Proven that one size does not fit all. With all the db systems available, how do you go about picking the right one? Empirical testing and benchmarking tools could address this.

The generic types of DBMS right now; row store (oracle, mysql, postgresql) combined into tables, column store (vertica, h-base) greatly improved SQL performance, then last type are file oriented (Cassandra, Hadoop) with map reduce allows massive performance improvements.

Other types; document store (couchdb, mongodb), array-oriented (paradigm4) for science apps not business and graph databases (neo4j). Finally, not really a type but more of a practise, database federation (Composite software, Teiid).

This brought a challenge to existing DBA, where a new interdisciplinary skill set is required; systems, cluster, database design, admin etc.
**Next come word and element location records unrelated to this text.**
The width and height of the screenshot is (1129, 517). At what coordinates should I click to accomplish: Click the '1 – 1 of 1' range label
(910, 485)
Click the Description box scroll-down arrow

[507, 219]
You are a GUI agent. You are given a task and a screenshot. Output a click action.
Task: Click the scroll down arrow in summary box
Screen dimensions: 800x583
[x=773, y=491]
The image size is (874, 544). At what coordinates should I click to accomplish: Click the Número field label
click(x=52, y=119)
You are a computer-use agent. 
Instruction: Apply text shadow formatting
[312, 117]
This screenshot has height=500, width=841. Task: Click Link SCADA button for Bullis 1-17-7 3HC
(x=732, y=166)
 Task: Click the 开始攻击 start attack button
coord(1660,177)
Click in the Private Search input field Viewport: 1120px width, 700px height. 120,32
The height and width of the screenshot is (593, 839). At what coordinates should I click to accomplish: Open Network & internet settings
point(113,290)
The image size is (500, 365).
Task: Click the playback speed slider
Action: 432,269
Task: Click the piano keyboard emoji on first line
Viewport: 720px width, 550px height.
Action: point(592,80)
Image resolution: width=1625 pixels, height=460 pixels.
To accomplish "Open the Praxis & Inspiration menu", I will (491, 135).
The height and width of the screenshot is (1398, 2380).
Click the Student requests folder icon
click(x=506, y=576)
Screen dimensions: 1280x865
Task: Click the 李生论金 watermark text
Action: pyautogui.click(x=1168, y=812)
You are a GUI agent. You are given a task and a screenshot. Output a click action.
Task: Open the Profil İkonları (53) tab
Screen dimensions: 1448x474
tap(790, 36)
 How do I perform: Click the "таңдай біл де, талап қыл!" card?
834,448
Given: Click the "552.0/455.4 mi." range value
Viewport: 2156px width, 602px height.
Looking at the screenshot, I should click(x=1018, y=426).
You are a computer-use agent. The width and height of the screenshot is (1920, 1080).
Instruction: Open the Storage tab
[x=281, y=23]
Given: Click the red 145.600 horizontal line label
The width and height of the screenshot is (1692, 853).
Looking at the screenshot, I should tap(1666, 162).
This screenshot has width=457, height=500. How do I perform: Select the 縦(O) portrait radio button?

In science field the data is the largest component product of the project so managing and processing it is the largest area for development.

Some myths that they needed to dispel when approaching this shift in practise:

  • oracle sucks
  • oracle is the solution for everything
  • each app should have it’s own db
  • should have only one integrated database
  • federation is the solution

Scale is a big issue, gnome sequence data is 4 Pbs with 70Tb produced a year. The introduction of the NGS project caused a data explosion. Rapidly found it impossible to use standard database technologies due to frequent changes to database schema, format and datasets. They tried many DBMS out. Got some standard tests and collected questions on what sort of data, processing and analitics would be expected. A possible solution would be to combine many technologies to create a workflow and to process through the data in the raw format to a format usable by the application making full use of the advantages of the dbs. Another angle was to use Paradigm4 array store which stored the data in the format for which it was to be processed. Using commodity hardware and Vertica storing the data in this way they were able “dramatic” savings and 10x performance increases.